Extract provided>
<<<<

We still need an autocomplete widget. I see no reason why an autocomplete widget wouldn't also be useful for list fields.
I briefly discussed an idea of separating tags into a separate module. It would still rely on taxonomy. It would still be a field. However, tags would be a one-off field with an autocomplete widget that also supports adding new tags.
I can see creating a term field module before D7 is frozen, but I know for a few more weeks, that module would be identical to list and that list may continue to develop and change.
All of that said, I'm eager for feedback and advice. I'm happy to be working on this task!
Comment #9
yched CreditAttribution: yched commentedI see the arguments about 'term_ref field almost equals list field'. Right now in D6, node_ref and user_ref are maybe like 70% code duplicates, but the differences are not easily mergeable within the current field concepts. An OO model where a field type can subclass another would possibly alleviate some of this, but that's not likely to happen in D7.
More specifically on 'taxo as field':
- The problematic hunk
+ 'settings' => array('allowed_values_function' => '', 'vid' => ''),
is gone, but taxonomy_field_allowed_values() still refers to$field['settings']['vid']
.'vid' becomes an 'unofficial setting'? Works, I guess, but feels odd, and could easily break in the future.
Could possibly be worked around with a generic 'allowed_values_args' setting.
- the point raised in #8 about specific widget needs also applies to formatters : the current approach makes the 'Term: link', 'Term: plain text' formatters available for all 'list' fields, while they don't make sense for 'regular' list fields. This approach thus cannot be extended to other 'almost list field' field types without clobbering the list of display options with irrelevant choices. If the approach doesn't scale to similar use cases, I'm not sure it's a good approach.
- In #111127-207: Cache node_load we defined a generic pattern for 'reference' field types. For 'taxo as field', it translates to:
For performance, actual term data needs to be multiple-loaded at field_attach_load() time and get saved in the field cache, instead of having separate taxonomy_term_load() calls in the formatters (note : it seems to be the role of taxonomy_field_attach_load(), but I'm not sure what the function actually does).
Then when a term definition is changed or a term is deleted (hook_taxonomy_term_[update|delete]), the field cache needs to be cleared, using field_attach_query() : "find all objects that have value $tid on a 'term_ref' field, and clear their field cache"
With the current approach the latter needs to become "find all objects that have value $tid on a 'list' field with 'allowed_values_function' == 'taxonomy_field_allowed_values' ". Ugh.

>>>>

Extracted entries>
<<<<

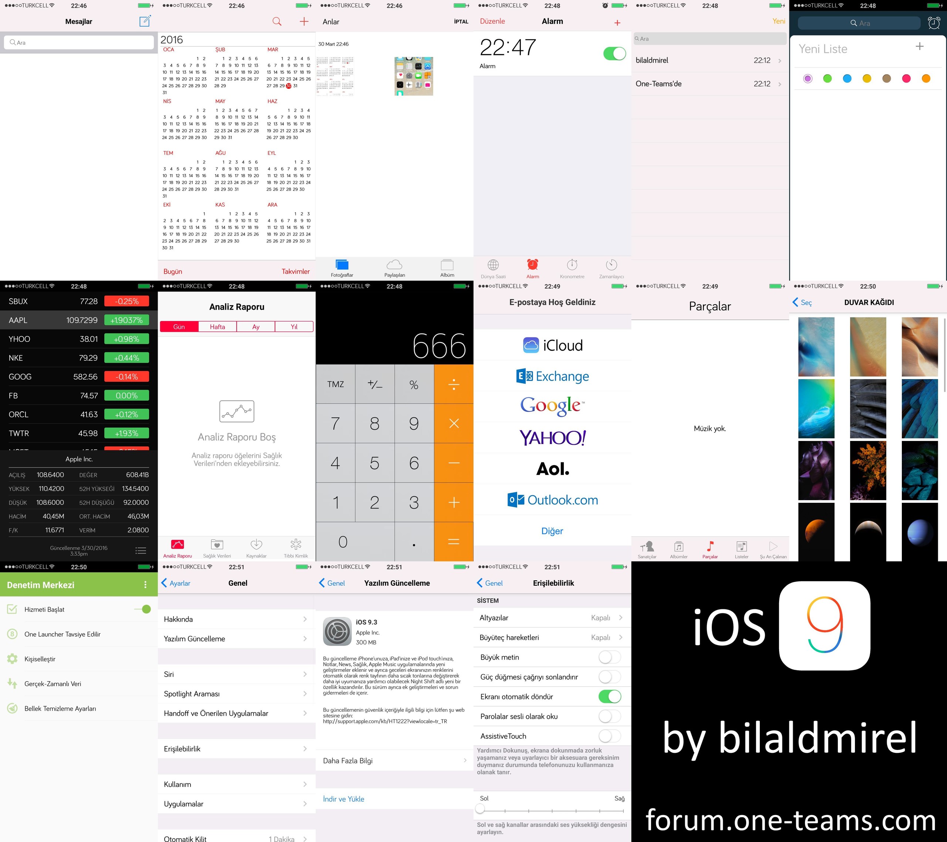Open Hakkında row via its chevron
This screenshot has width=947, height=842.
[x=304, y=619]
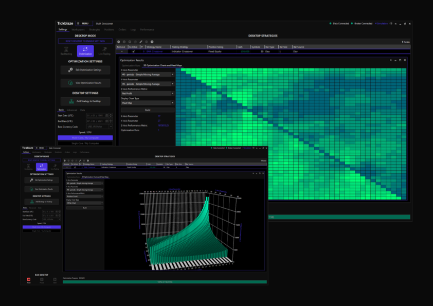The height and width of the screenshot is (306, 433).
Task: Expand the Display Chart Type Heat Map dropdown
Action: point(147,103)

>>>>

Challenges>
**a)** List every function name in the thread about taxonomy as a field that is written with trailing parentheses, in order of first appearance.
**b)** Write the next part of the thread about taxonomy as a field, starting after its final sentence.

Task-by-task answers>
**a)** taxonomy_field_allowed_values(), field_attach_load(), taxonomy_term_load(), taxonomy_field_attach_load(), field_attach_query()

**b)**
- Usability: how do you explain to end-users "you want to add this vocab to this node type ? sure, add a 'list' field, and make sure to provide the right allowed_values_function" ?
I'm pretty much convinced this deserves a dedicated field type.
Comment #10
catchSo taxonomy_field_attach_load() currently just pre-loads the terms into memory - then taxonomy_term_load() is pulling them from the static instead of the database individually. But agreed it'd be better to have these in the actual field cache instead. I think yched's making good arguments in favour of a term reference field, there's not a lot of code duplication really between the two patches, and I can see this extending a lot.
Just a side note, I'd like to be able to use autocomplete for non-tagging vocabularies - for both interface and performance reasons with huge vocabularies - so it'd be good to have the autocomplete widget and actual term creation separated (similarly if hierarchical select becomes a field formatter and lets you create terms from select lists).
This is looking really nice though :)
Comment #11
Anonymous (not verified) CreditAttribution: Anonymous commentedthanks for the feedback yched. i'll post a new patch with term.module separated tonight.
i was also trying to demonstrate and experiment with list.module... and i was trying to avoid writing tests. ;-) does anything in core use list.module yet?
given the lack of a UI for adding fields to bundles in Drupal 7 right now, i am not sure how i can tell you what end users should do.
Comment #12
yched CreditAttribution: yched commented@bangpound:
- No, nothing in core uses list fields yet. 'Node body' is the only core field, right now...
- CCK HEAD is updated to work with D7 Field API (but I guess you know that, you posted a patch over there)
Comment #13
chx CreditAttribution: chx commentedNo! Dont let them! Benchmarks! What is this craziness of putting vocabularies in titles when the issue is about terms and not just vocabularies?? That's like trying to make aggregator items nodes when the issue title says make aggregator feeds nodes.
Comment #14
Anonymous (not verified) CreditAttribution: Anonymous commentedHere's a new patch.
Term.module is now a separate thing. I'm no longer piggy-backing on list.module but it is more or less a straight copy right now. Options module is patched so we have some widgets for term fields.
I did my best at implementing the cache invalidation and field value integrity functions as described by yched in #9. It's still a little bit mysterious, but I think I manage to do it without breaking the multiple loading feature on fields.
I chatted with chx in IRC briefly about his concern about the titling of this issue, and I'm going to be maintaining a daily presence in IRC while I work on this and related patches. You can also tweet @bangpound to get my attention if I've got my head down.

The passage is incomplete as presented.